When you reproduce the listing, keep every word as it is and drop the pictures.
···
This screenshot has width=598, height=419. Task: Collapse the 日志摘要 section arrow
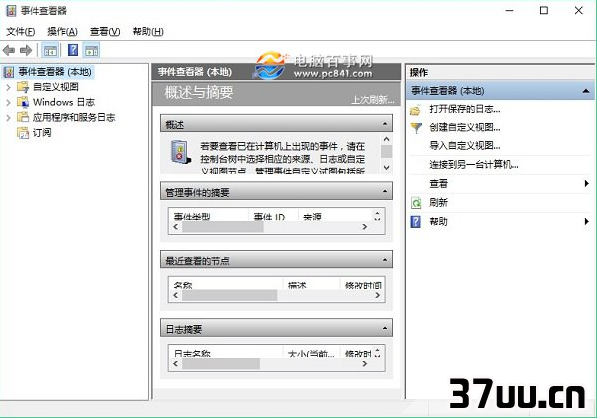coord(385,328)
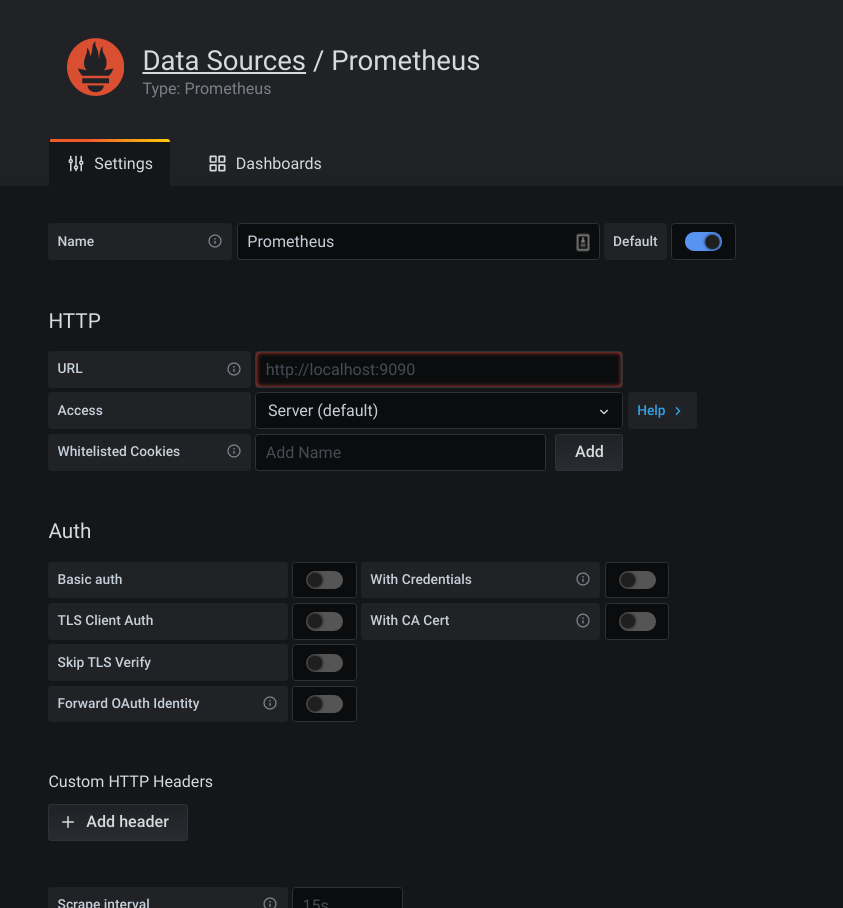
Task: Click the Whitelisted Cookies info icon
Action: pos(234,451)
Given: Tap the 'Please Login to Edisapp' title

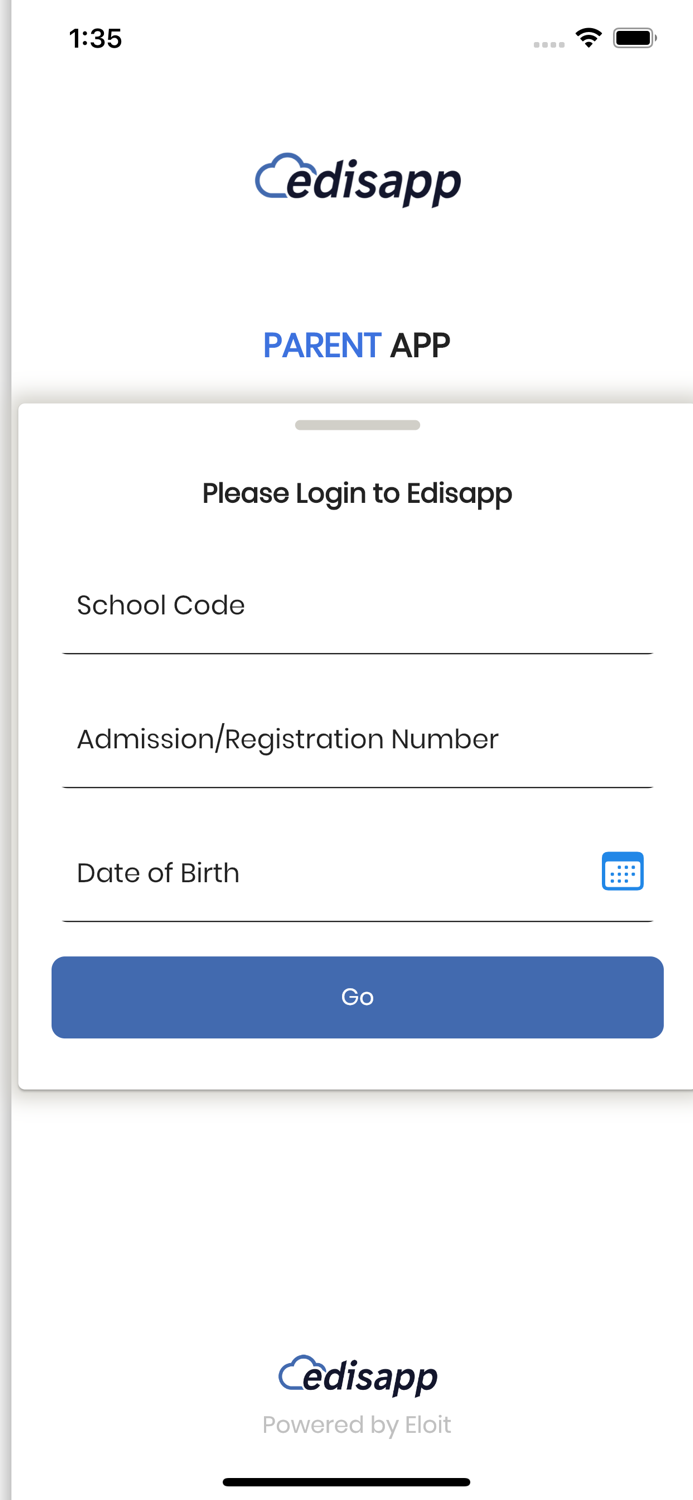Looking at the screenshot, I should coord(357,492).
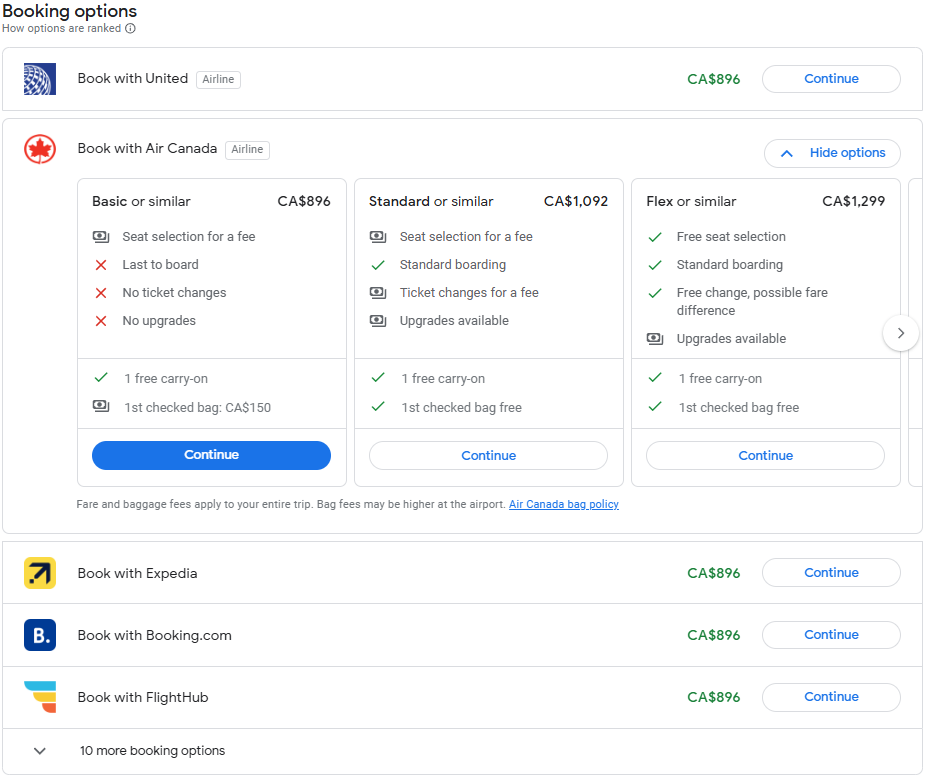Screen dimensions: 932x782
Task: Click the Airline tag next to Air Canada
Action: tap(247, 150)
···
WORKED SOLUTION
This screenshot has width=598, height=419. Task: Collapse the 日志摘要 section arrow
coord(385,328)
Task: Click the Whitelisted Cookies info icon
Action: pos(234,451)
Given: Tap the 'Please Login to Edisapp' title

Looking at the screenshot, I should coord(357,492).
Screen dimensions: 932x782
Task: Click the Airline tag next to Air Canada
Action: tap(247, 150)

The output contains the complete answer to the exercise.